[jira] [Updated] (OPENNLP-859) Cannot get entities from trained model using DictionaryFeatureGenerator

Damiano Porta (JIRA) Tue, 16 Aug 2016 08:23:51 -0700

     [ 
https://issues.apache.org/jira/browse/OPENNLP-859?page=com.atlassian.jira.plugin.system.issuetabpanels:all-tabpanel
 ]


Damiano Porta updated OPENNLP-859:
----------------------------------
    Description: 
Hello,
I have created the following training data.

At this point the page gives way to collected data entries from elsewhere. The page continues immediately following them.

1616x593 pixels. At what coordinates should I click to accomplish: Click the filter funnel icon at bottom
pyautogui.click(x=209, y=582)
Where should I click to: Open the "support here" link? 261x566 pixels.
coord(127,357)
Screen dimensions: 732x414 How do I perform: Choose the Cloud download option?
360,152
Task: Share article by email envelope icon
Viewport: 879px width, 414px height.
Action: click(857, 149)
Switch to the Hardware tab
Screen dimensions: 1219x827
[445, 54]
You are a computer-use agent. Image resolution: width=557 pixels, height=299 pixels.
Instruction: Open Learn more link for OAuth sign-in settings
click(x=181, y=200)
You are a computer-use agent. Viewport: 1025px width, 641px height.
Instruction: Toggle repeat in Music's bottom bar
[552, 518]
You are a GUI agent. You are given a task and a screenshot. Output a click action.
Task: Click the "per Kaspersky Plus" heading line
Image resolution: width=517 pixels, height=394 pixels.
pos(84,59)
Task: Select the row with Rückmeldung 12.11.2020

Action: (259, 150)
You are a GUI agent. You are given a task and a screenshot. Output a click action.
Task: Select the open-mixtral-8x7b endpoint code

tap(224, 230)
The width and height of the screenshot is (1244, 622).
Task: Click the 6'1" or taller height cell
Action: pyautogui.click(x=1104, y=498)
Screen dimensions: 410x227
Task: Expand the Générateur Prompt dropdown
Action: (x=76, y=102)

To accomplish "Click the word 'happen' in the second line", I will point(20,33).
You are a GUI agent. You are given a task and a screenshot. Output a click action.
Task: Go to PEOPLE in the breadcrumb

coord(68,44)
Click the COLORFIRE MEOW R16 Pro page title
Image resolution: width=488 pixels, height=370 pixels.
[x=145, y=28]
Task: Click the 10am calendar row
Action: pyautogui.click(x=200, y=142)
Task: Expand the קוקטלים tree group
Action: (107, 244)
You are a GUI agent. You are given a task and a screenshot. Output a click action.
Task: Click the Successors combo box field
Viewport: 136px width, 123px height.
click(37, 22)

{code:title=train.txt|borderStyle=solid}
Ciao mi chiamo <START:person> Damiano <END> ed abito a Roma  .
il mio indirizzo è via del <START:person> Corso <END> nella provincia di Roma .
il mio cap è lo 00144 nella capitale e e il mio nome è  <START:person> john 
<END> .
Abito a Roma in via tar dei tali 10 , <START:person> Mario <END> è il mio amico 
.
Oggi ho incontrato <START:person> giovanni <END> e siamo andati a giocare a 
calcio .
{code}

And then this code:

{code:title=test.java|borderStyle=solid}

        Charset charset = Charset.forName("UTF-8");
        ObjectStream<String> lineStream =
                        new PlainTextByLineStream(new 
FileInputStream("/home/damiano/person.train"), charset);
        ObjectStream<NameSample> sampleStream = new 
NameSampleDataStream(lineStream);

        TokenNameFinderModel model;

        Dictionary dictionary = new Dictionary();
        dictionary.put(new StringList(new String[]{"giovanni"}));
        dictionary.put(new StringList(new String[]{"maria"}));
        dictionary.put(new StringList(new String[]{"luca"}));
      
        BufferedOutputStream aa = null;
          
        AdaptiveFeatureGenerator featureGenerator = new CachedFeatureGenerator(
                 new AdaptiveFeatureGenerator[]{                                
 
                    new WindowFeatureGenerator(new TokenFeatureGenerator(), 2, 
2),
                    new WindowFeatureGenerator(new 
TokenClassFeatureGenerator(true), 2, 2),
                    new OutcomePriorFeatureGenerator(),
                    new PreviousMapFeatureGenerator(),
                    new BigramNameFeatureGenerator(),
                    new SentenceFeatureGenerator(true, false),
                    new DictionaryFeatureGenerator("person", dictionary)
                   });

        try {
            model = NameFinderME.train("it", "person", sampleStream, 
TrainingParameters.defaultParams(),
                    featureGenerator, Collections.<String, Object>emptyMap());
        }
        finally {
          sampleStream.close();
        }

        // Save trained model
        try (BufferedOutputStream modelOut = new BufferedOutputStream(new 
FileOutputStream("/home/damiano/it-person-custom.bin"))) {
          model.serialize(modelOut);
        }
                
        // Read the trained model
        try (InputStream modelIn = new 
FileInputStream("/home/damiano/it-person-custom.bin")) {

            TokenNameFinderModel nerModel = new TokenNameFinderModel(modelIn);

            NameFinderME nameFinder = new NameFinderME(nerModel, 
featureGenerator, NameFinderME.DEFAULT_BEAM_SIZE);
          
            String sentence[] = new String[]{
                "Ciao", "mi", "chiamo", "Damiano", "e", "sono", "di", "Roma", 
"."
            };
            
            Span nameSpans[] = nameFinder.find(sentence);                     
          
            System.out.println(Arrays.toString(Span.spansToStrings(nameSpans, 
sentence)));
        }      
{code}

When i try `"Ciao", "mi", "chiamo", "Damiano", "e", "sono", "di", "Roma", "."` 
it correctly detect "Damiano" as PERSON, but if i change it with:

"Ciao", "mi", "chiamo", "maria", "e", "sono", "di", "Roma", "."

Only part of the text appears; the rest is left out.